I Lied About My Ethnicity In Fear For My Life …City FM’s Caleb Kudah

One of the CITI FM’s journalists who was arrested by heavily armed National Security operatives on Tuesday for filming abandoned state cars at a National Security office has recounted that as part of his ordeal he had to hide his tribe.

Mr. Kudah, an Ewe by birth, narrates that while he was being slapped about by the National Security operatives, one of them asked of his tribe and given the ethnocentric rhetoric by the operatives, he lied saying he was a Fanti, to save his skin.

 “One operative asked ‘Which tribe is he?’ and another replied that ‘He is an Ewe’. There and then, I knew that if I confirmed it, my beatings would have doubled. And for some reason I just said, I am from Cape Coast.
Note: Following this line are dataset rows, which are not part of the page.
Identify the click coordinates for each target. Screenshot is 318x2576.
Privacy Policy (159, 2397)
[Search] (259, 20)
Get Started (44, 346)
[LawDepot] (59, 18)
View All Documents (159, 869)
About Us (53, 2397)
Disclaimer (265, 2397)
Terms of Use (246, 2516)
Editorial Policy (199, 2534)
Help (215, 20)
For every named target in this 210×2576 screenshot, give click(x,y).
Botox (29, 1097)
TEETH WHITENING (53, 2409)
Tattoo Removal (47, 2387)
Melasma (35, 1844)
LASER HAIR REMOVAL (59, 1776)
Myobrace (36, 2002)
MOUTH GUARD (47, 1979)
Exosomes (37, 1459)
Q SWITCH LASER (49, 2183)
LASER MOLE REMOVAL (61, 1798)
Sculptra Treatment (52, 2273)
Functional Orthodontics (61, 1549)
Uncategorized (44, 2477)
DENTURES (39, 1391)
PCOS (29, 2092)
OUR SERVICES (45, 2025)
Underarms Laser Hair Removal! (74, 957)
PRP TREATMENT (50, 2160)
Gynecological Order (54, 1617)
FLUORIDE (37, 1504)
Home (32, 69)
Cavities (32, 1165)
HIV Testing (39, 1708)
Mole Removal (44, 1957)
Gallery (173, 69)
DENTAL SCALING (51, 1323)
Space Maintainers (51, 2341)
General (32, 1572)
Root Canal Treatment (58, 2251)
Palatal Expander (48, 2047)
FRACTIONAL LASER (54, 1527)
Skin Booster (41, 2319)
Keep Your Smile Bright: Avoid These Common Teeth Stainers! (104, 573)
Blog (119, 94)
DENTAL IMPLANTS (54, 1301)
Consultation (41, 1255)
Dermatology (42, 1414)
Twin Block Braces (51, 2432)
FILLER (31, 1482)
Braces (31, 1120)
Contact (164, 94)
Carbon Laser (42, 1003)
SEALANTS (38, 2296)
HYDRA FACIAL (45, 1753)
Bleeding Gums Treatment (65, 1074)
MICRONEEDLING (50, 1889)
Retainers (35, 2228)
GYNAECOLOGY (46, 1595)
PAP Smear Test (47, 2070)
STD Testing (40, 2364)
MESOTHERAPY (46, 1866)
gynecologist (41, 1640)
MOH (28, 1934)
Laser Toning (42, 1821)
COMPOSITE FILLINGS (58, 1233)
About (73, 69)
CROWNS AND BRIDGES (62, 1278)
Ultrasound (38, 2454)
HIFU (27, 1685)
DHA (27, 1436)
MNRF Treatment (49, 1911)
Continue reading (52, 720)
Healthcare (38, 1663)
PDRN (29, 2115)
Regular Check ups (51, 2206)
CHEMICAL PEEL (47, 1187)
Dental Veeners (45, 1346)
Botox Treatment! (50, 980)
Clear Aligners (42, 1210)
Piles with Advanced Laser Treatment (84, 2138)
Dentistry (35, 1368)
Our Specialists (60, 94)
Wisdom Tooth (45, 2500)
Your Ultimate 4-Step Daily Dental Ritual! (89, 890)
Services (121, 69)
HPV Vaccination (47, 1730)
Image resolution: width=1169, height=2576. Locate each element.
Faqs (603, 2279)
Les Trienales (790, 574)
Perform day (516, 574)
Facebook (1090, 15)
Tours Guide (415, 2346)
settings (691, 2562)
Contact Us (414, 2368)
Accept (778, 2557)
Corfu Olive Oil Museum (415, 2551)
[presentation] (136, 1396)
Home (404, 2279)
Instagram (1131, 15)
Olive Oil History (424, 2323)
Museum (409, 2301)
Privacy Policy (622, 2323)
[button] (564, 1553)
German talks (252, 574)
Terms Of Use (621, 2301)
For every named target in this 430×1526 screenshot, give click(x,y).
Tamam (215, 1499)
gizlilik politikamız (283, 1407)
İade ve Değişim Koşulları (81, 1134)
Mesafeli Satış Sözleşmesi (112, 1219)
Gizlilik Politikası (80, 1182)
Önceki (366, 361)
Then one person amongst them said ‘People from Cape Coast don’t do that’’ he told Bernard Avle in an interview after the ordeal.

The revelation only reaffirms the alleged institutionalization of ethnocentrism by the Akufo-Addo government, with Ewes as the most targeted.

During the voter registration exercise for the 2016 elections, reports were replete about how government machinery targeted Voltarians, especially Ewes. The President put the Region under military siege and went after those who lived outside of the Volta Region.

In the Eastern Region, government functionaries, including a deputy Minister of Finance went around from house to house confiscating voter ID cards of Ewes in the Region, branding them as Togolese.

Mr. Kudah, host of ‘Back Page’ a satirical program at Citi was arrested by about a dozen National Security operatives for filming some abandoned State cars parked at the premises of National Security.

Another colleague, Zoe Abu-Baidoo, to whom he had forwarded the footages had also been arrested and questioned.

Upon his release, he gave an interview on Citi FM and revealed that he was handcuffed and slapped about by National Security operatives.

He was also made to kneel down and then kicked in the groin by one Lt. Col. Agyeman.

“They were slapping me from the back. I will be talking to one of them, and someone will just come and slap you from the back, and you will feel dizzy at once. At this point, they had handcuffed me, and now and again, one will come and press it harder so that I feel the pain,” he recounted the harrowing experience from thugs in the National Security. 

Mr. Kudah’s ordeal has sparked widespread anger, as calls intensify for the probe and sanctioning of the operatives who have turned the National Security Agency into a GESTAPO-like institution.

The National Security Ministry has released a statement promising to investigate the situation but has been promptly rubbished as one of the many similar promises that never resulted in sanctions.